→ Exercise instructions:
Starting at the line holding "Given: Click the 참고 사이즈 column header" and finishing at the line holding "You are a computer-use", transcribe the material exactly, keeping both ends but no pictures.

→ Records supplied:

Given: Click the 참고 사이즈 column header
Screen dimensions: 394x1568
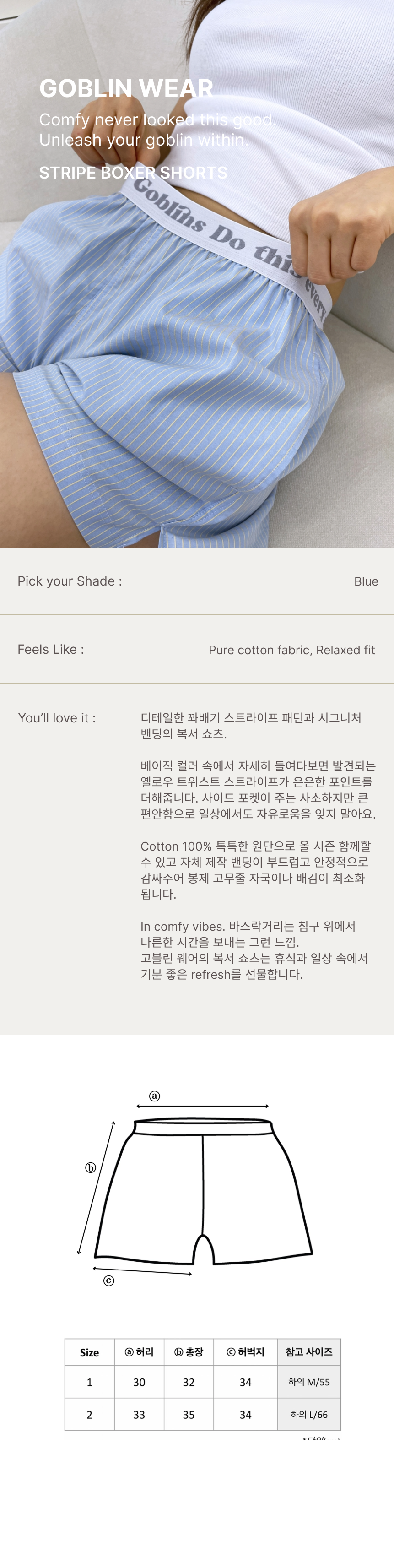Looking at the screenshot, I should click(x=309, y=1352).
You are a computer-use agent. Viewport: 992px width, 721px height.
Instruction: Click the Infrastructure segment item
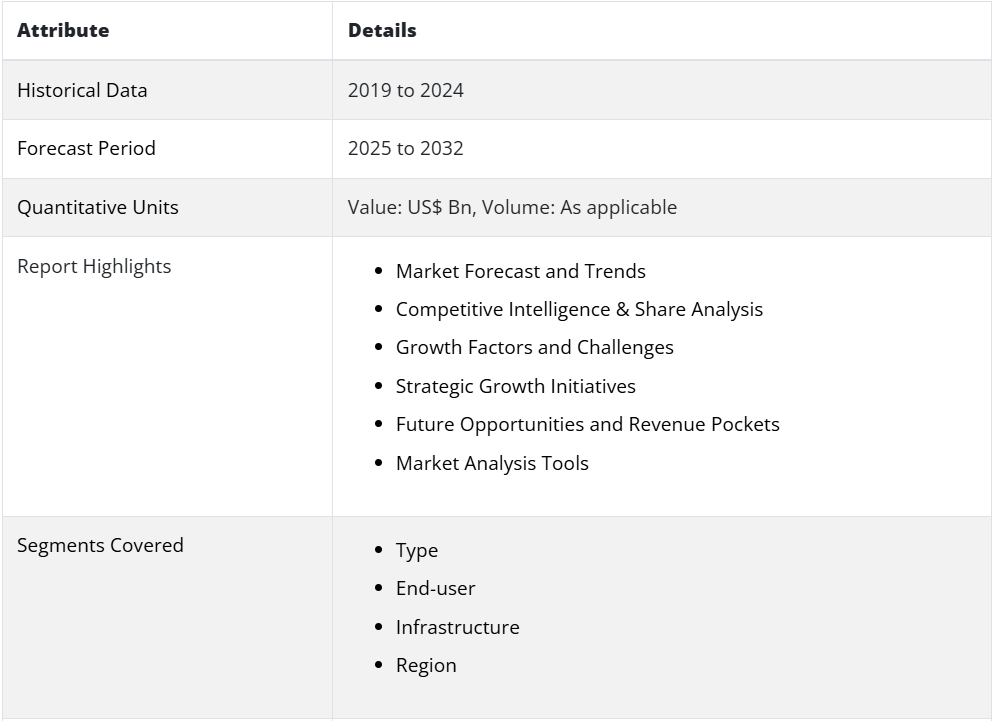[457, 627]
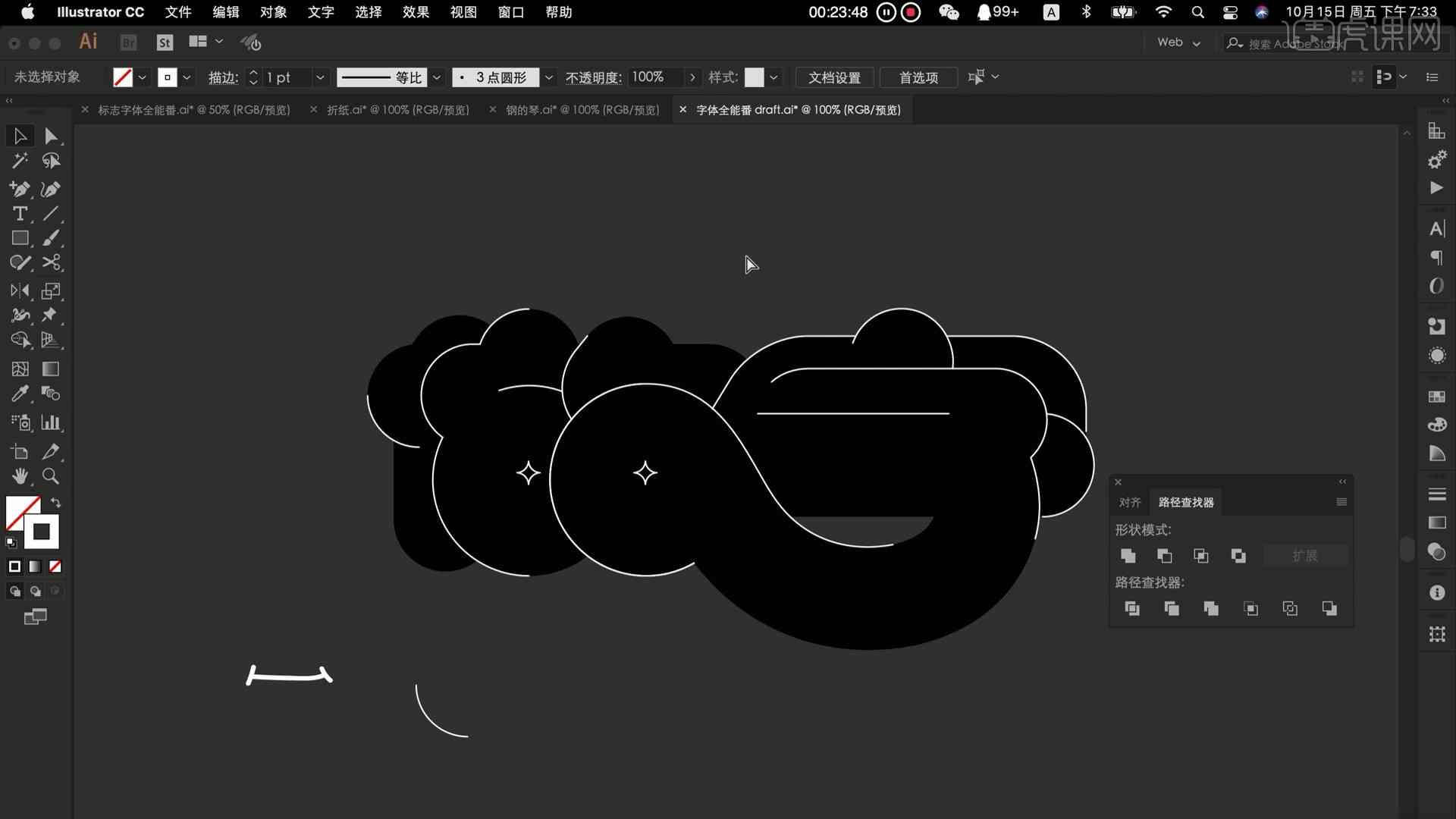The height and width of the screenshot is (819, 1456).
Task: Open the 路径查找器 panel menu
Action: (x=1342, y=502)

---

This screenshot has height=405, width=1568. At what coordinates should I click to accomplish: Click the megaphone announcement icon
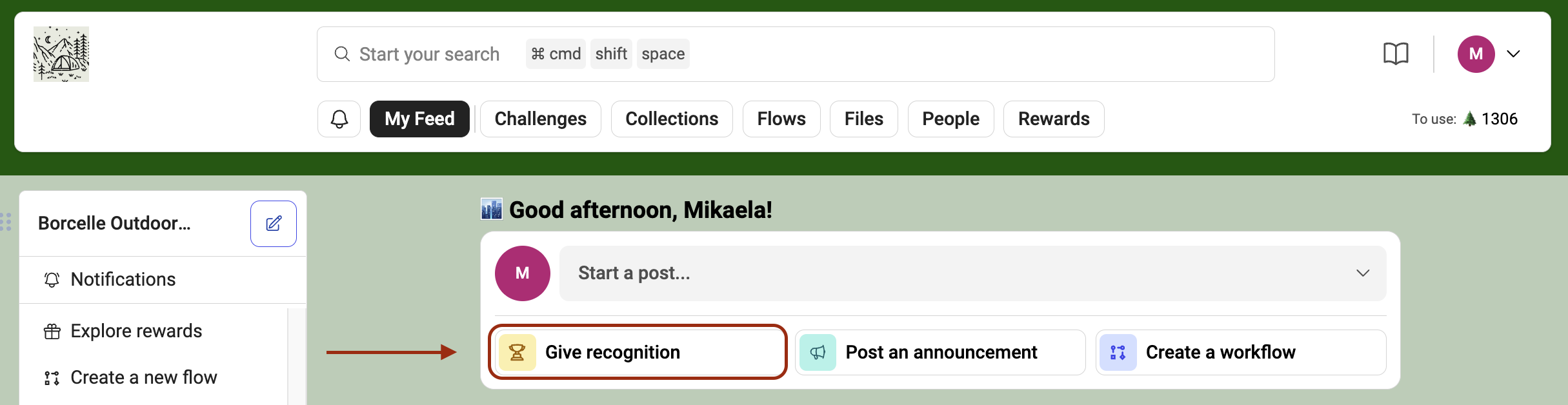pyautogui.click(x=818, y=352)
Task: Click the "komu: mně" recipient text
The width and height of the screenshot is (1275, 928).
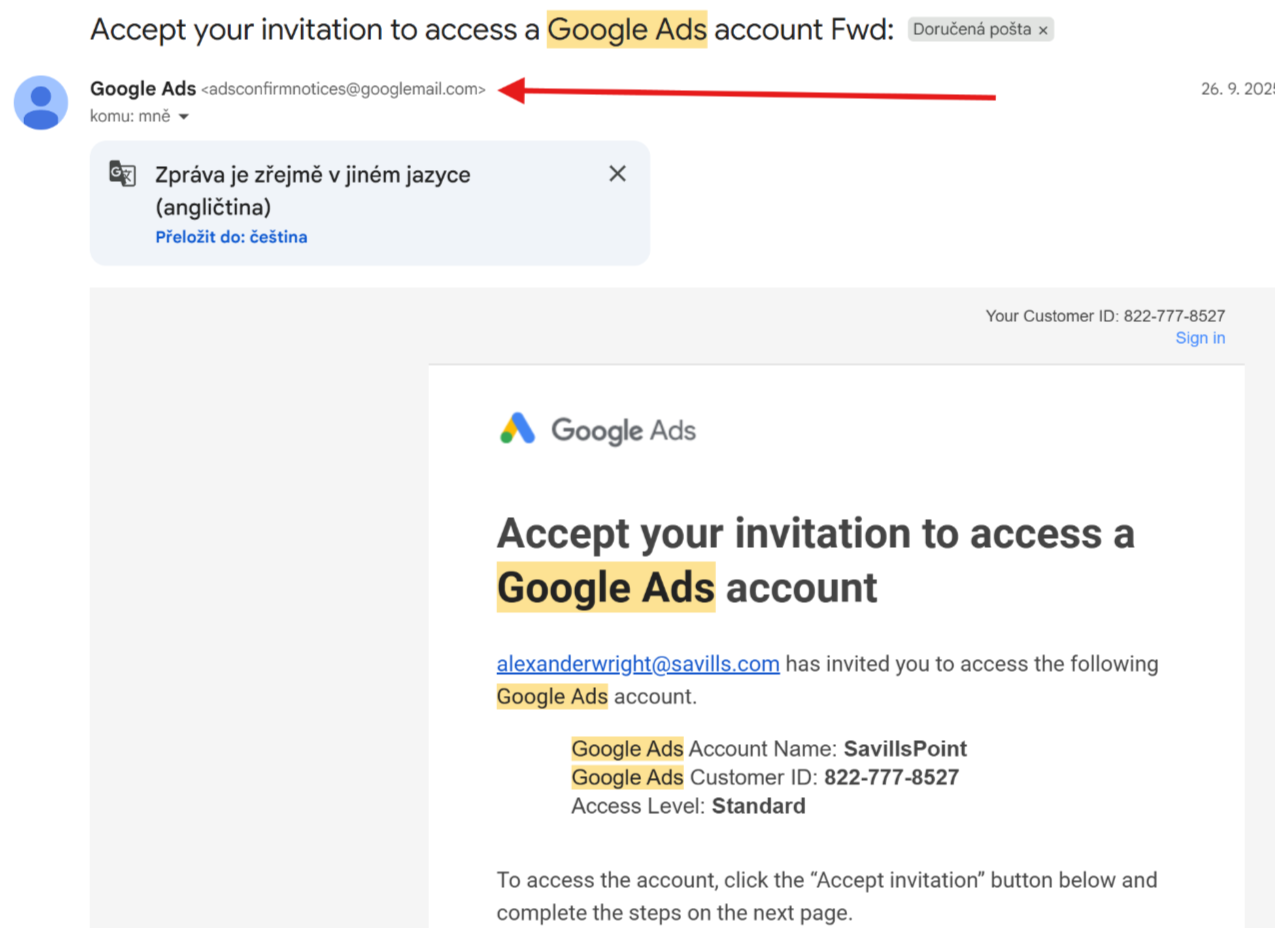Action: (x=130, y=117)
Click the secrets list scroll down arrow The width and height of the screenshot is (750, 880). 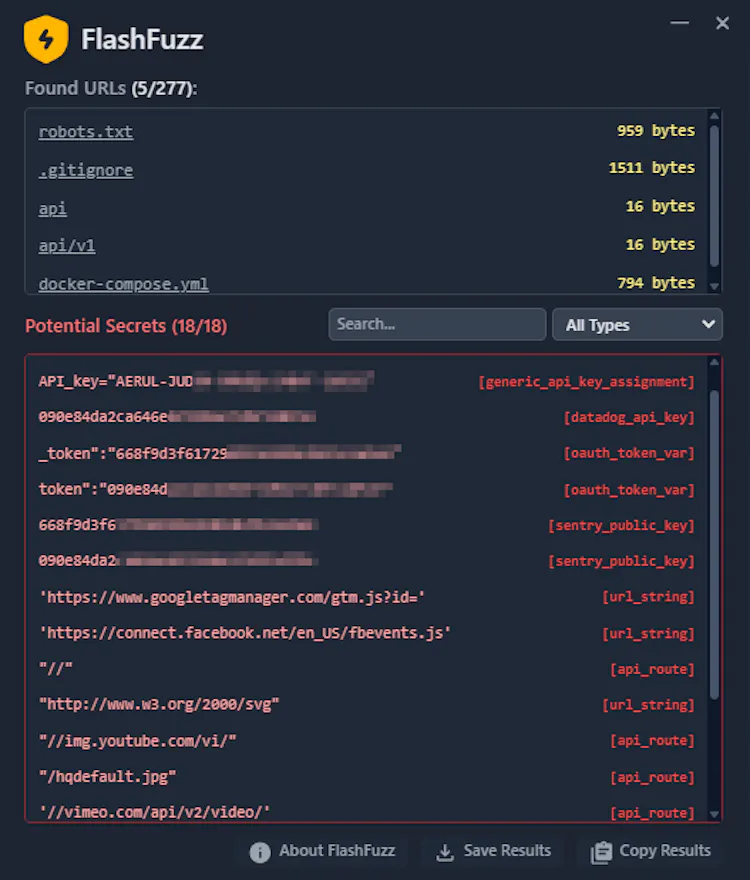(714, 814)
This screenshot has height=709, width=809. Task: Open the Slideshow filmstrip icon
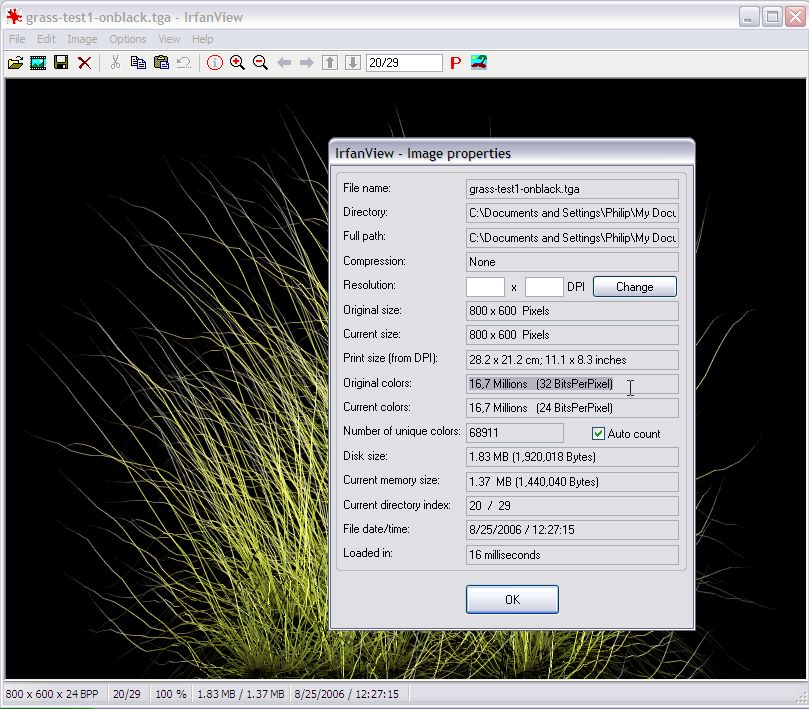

→ Written response:
Given: Click the 참고 사이즈 column header
Screen dimensions: 394x1568
Looking at the screenshot, I should click(x=309, y=1352).
You are a computer-use agent. Viewport: 992px width, 721px height.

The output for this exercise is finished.